Abstract: Encountered frequently in time series data, missing values can significantly impede time-series analysis. With the progression of deep learning, advanced imputation models delve into the temporal dependencies inherent in time series data, showcasing remarkable performance. This positions them as intuitive selections for time series imputation tasks which assume ``Miss Completely at Random''. Nonetheless, long-interval consecutive missing values may obstruct the model's ability to grasp long-term temporal dependencies, consequently hampering the efficacy of imputation performance. To tackle this challenge, we propose Long Short-term Imputer (LSTI) to impute consecutive missing values with different length of intervals. Long-term Imputer is designed using the idea of bi-directional autoregression. A forward prediction model and a backward prediction model are trained with a consistency regularization, which is designed to capture long-time dependency and can adapt to long-interval consecutive missing values. Short-term Imputer is designed to capture short-time dependency and can impute the short-interval consecutive missing values effectively.
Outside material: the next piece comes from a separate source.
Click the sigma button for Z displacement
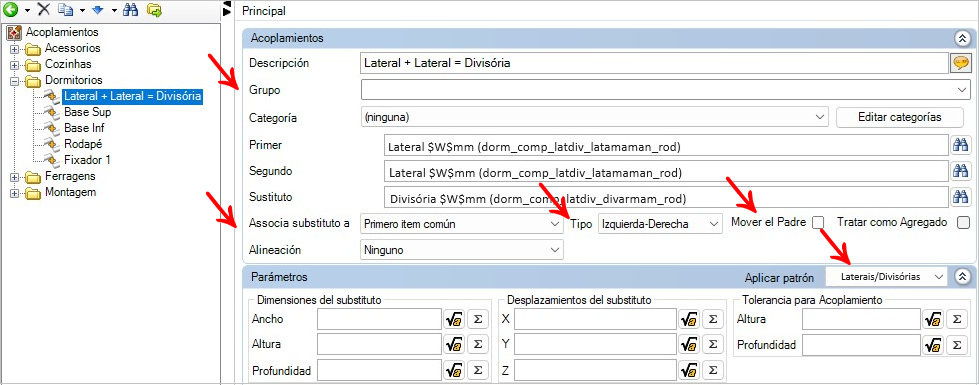coord(712,369)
A meta-weighting network is then proposed to take advantage of the strengths of two imputers. As a result, LSTI can impute consecutive missing values with different intervals effectively. Experiments demonstrate that our approach, on average, reduces the error by 57.4% compared to state-of-the-art deep models across five datasets.
Submission Length: Regular submission (no more than 12 pages of main content)
Changes Since Last Submission: First, in the previous version, we followed the dataset splitting strategy from the original TimeFlow paper, which led to suboptimal experimental results. In the camera-ready version, we carefully tuned the TimeFlow in experiments, resulting in a substantial improvement in performance, though it required significantly more time and memory. The updated results can be found in Tables 15 and 16. Overall, under the Blackout missing pattern, TimeFlow incurs a computational cost roughly 4-5 times higher than LSTI, yet LSTI continues to outperform TimeFlow.
Second, we added Table 10 to provide detailed information about the newly added datasets in the appendix.